═════ Supplied data ═════

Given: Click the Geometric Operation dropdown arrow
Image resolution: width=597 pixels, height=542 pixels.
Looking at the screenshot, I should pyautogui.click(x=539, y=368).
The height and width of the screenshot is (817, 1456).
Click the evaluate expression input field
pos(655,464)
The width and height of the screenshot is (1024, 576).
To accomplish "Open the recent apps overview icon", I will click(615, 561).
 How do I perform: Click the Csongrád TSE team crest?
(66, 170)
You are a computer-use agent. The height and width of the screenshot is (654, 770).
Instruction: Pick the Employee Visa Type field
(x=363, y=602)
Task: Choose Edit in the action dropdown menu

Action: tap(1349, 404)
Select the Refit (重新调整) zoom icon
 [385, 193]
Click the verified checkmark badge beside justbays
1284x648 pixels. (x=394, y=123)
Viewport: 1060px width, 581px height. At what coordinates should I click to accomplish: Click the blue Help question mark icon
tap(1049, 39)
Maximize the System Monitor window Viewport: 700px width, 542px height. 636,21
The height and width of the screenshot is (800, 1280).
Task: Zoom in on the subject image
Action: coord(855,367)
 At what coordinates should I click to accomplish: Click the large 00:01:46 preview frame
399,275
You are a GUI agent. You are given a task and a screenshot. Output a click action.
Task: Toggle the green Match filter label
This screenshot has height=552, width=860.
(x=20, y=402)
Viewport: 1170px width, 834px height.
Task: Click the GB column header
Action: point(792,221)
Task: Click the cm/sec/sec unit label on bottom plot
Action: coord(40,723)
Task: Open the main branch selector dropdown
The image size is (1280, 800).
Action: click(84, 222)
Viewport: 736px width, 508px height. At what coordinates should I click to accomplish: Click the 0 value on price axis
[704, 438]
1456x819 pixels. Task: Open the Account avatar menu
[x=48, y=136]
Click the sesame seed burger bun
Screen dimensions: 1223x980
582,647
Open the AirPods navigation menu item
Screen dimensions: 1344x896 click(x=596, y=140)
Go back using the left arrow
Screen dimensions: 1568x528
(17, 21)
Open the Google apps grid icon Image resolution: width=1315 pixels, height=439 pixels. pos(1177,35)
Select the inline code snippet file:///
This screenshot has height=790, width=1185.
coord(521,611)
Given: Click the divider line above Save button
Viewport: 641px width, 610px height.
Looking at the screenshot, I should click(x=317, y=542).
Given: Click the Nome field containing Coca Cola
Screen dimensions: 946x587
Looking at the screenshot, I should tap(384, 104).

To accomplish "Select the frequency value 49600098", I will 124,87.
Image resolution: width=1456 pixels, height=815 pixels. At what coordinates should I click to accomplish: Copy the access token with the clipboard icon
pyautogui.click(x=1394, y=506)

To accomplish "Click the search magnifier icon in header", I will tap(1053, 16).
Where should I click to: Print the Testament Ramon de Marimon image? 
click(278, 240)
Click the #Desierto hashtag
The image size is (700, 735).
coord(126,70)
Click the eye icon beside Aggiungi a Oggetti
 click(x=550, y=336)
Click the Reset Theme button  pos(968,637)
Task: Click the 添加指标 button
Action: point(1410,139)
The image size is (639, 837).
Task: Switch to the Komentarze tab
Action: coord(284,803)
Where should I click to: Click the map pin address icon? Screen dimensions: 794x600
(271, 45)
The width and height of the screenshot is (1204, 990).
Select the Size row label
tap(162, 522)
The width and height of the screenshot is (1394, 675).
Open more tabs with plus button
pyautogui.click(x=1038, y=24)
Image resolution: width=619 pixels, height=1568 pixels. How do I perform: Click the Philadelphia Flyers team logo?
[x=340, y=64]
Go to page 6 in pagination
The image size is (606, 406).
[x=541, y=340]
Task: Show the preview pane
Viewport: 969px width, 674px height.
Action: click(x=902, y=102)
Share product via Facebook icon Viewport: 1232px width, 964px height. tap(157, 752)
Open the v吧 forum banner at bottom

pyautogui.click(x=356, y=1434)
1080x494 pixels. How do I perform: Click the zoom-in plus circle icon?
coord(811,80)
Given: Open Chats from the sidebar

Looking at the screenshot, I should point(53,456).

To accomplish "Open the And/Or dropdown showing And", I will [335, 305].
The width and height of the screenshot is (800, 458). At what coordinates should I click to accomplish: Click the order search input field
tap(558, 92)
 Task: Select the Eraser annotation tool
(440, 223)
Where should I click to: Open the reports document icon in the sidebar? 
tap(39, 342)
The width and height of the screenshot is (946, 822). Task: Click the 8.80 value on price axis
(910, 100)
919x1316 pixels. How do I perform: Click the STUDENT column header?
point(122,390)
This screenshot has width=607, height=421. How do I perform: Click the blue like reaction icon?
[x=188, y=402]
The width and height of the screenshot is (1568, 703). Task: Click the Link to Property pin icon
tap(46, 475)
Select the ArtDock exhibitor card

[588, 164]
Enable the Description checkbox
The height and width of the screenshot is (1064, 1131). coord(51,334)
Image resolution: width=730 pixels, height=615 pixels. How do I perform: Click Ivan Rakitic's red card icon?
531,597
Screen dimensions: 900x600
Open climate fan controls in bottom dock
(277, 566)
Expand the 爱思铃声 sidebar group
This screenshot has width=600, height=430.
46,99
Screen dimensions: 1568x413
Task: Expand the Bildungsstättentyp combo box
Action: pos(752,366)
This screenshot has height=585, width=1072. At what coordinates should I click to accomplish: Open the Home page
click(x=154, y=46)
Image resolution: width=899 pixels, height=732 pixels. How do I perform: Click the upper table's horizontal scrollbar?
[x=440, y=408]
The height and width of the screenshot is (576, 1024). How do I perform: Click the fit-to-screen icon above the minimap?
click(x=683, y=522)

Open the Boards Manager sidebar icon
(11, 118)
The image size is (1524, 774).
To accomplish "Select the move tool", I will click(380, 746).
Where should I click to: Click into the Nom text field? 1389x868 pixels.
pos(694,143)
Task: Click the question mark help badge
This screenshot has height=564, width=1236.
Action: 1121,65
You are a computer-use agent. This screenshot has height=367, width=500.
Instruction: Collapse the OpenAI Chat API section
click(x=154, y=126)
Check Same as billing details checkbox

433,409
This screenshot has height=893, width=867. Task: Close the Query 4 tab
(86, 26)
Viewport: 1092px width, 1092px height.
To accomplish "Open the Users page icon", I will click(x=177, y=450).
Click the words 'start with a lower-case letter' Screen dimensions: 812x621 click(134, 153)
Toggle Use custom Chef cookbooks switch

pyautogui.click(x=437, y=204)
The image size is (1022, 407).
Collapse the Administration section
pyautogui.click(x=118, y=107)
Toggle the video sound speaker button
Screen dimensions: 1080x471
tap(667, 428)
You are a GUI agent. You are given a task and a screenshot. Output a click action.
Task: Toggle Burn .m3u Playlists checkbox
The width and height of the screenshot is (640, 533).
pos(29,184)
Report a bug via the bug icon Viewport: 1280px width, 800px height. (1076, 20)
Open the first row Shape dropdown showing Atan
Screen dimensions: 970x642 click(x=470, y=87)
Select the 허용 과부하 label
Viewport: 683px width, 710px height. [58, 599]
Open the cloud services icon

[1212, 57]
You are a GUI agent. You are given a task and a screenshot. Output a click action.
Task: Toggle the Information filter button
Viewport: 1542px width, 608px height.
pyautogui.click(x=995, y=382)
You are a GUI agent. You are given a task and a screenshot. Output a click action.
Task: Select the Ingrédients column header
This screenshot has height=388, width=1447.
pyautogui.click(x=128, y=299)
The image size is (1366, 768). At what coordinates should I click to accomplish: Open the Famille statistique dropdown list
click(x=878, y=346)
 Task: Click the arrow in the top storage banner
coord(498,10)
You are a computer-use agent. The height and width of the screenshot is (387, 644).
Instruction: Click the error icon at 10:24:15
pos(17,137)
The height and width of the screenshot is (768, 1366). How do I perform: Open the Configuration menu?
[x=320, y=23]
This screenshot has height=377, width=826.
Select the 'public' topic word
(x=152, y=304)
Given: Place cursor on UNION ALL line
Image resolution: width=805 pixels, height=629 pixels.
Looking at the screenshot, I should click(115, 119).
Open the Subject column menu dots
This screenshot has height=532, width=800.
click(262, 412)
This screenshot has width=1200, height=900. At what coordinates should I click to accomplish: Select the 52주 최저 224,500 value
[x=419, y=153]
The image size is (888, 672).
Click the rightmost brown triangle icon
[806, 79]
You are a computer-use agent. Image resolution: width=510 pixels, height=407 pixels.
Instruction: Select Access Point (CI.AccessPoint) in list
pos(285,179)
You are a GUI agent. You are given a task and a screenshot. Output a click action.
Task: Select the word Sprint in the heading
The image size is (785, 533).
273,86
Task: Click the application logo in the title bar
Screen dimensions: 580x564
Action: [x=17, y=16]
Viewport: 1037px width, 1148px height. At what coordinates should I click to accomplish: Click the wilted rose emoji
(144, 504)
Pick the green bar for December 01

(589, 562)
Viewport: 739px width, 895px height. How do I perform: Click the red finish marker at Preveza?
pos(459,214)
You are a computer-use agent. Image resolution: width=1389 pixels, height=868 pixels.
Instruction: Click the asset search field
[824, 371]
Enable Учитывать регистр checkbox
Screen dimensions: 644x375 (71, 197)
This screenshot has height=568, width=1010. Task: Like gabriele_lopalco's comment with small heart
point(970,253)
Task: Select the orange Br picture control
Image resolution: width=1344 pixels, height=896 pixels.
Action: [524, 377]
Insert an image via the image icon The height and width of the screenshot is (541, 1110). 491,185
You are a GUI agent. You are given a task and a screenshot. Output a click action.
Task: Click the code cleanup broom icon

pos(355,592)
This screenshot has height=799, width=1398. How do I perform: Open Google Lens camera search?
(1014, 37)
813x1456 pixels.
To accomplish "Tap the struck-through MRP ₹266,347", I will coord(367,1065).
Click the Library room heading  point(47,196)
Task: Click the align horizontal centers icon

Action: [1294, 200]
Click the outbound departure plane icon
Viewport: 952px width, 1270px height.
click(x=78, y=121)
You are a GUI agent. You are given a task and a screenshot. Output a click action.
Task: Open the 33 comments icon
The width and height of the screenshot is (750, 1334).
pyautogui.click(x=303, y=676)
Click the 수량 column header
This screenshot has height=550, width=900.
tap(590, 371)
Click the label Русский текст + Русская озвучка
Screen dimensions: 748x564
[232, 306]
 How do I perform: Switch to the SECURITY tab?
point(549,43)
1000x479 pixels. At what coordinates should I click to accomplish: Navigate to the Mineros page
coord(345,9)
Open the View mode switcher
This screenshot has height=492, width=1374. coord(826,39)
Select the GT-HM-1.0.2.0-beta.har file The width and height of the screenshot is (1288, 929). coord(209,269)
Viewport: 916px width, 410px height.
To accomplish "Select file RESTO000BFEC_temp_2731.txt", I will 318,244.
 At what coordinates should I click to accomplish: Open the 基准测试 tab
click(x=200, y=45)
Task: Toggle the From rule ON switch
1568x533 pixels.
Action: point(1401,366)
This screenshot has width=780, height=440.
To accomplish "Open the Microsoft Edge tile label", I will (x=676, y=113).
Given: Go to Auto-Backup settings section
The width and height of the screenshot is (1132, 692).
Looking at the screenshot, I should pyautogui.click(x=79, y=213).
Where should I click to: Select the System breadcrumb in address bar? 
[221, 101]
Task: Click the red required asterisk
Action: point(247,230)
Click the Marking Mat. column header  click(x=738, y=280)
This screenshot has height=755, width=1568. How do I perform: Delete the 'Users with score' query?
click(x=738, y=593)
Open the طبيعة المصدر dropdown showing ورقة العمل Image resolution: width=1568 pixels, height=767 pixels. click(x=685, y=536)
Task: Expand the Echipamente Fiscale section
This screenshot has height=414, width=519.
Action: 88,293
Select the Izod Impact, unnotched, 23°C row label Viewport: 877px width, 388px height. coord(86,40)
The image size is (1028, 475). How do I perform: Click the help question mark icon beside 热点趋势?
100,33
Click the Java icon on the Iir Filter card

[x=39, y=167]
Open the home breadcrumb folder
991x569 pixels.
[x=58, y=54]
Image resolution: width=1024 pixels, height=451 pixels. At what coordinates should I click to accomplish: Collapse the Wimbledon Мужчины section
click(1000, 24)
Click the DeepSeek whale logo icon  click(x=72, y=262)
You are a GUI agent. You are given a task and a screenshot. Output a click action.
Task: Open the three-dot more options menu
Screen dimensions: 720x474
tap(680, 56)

═════

Search the material for the word "heading" and copy every matching line.

◆ **Reply**:
Task: Select the word Sprint in the heading
Click the Library room heading  point(47,196)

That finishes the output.